This post is next in the series reviewing cases pending before SCOTUS this term.
"It's a very bad statute." This was Justice Scalia's observation during oral argument in Whitfield v. United States last Tuesday. The statute, 18 USC 2113(e), imposes a ten-year statutory minimum for forcing "any person to accompany him" when avoiding or attempting to avoid apprehension for bank robbery.
This is a case about how to interpret and apply one word: "accompany." The issue is whether § 2113(e)'s forced-accompaniment offense requires proof of more than a de minimis movement of the victim. The underlying Fourth Circuit decision presents a circuit split, with the Tenth Circuit on the right side of the issue. See US v. Marx, 485 F.2d 1179 (10th Cir 1973).
Whitfield broke into the home of an elderly woman while fleeing a botched bank robbery. He had her move into another room of the house to avoid being seen by the police; in those few steps, she died of a heart attack.
The defense argument was one of distance -- "accompany" should not include such a limited trek. Instead, it should require "substantial" movement, or at least more than de minimis. This was not well received by the Court.

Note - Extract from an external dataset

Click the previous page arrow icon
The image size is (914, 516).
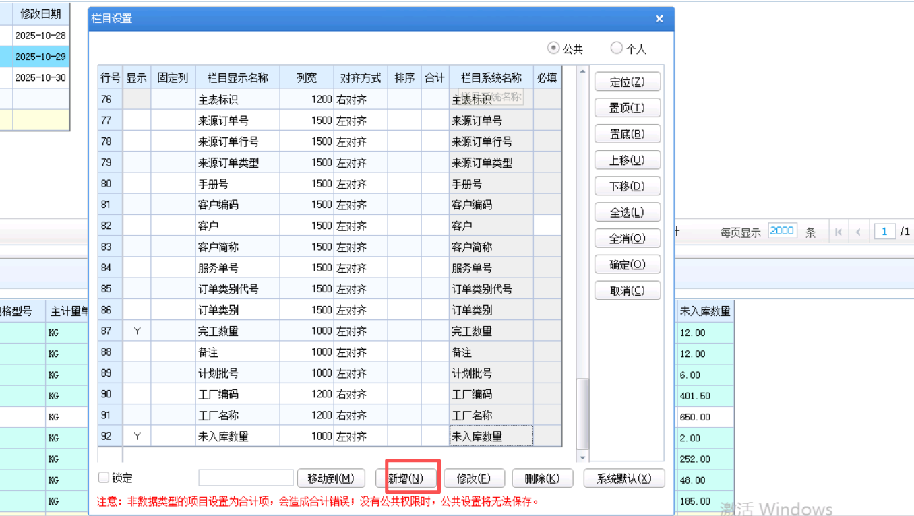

On the other side, however, the Court was concerned that prosecutors would seek leverage in plea negotiations by charging subsection (e), even when the movement was "comparatively trivial." Justice Kagan questioned leaving the interpretation to a prosecutor. The Government responded with a just-trust-us argument, retreating to the thin cover of the (unenforceable) U.S. Attorney's Manual. That did not seem to assuage the Court, either.
This is the second case this term where SCOTUS has been suspicious, if not outright critical, of the specter of overly-broad prosecutorial discretion. The focus of this decision and the impending decision in Yates (are fish tangible objects?) could be more on prosecutorial (in)discretion than statutory interpretation.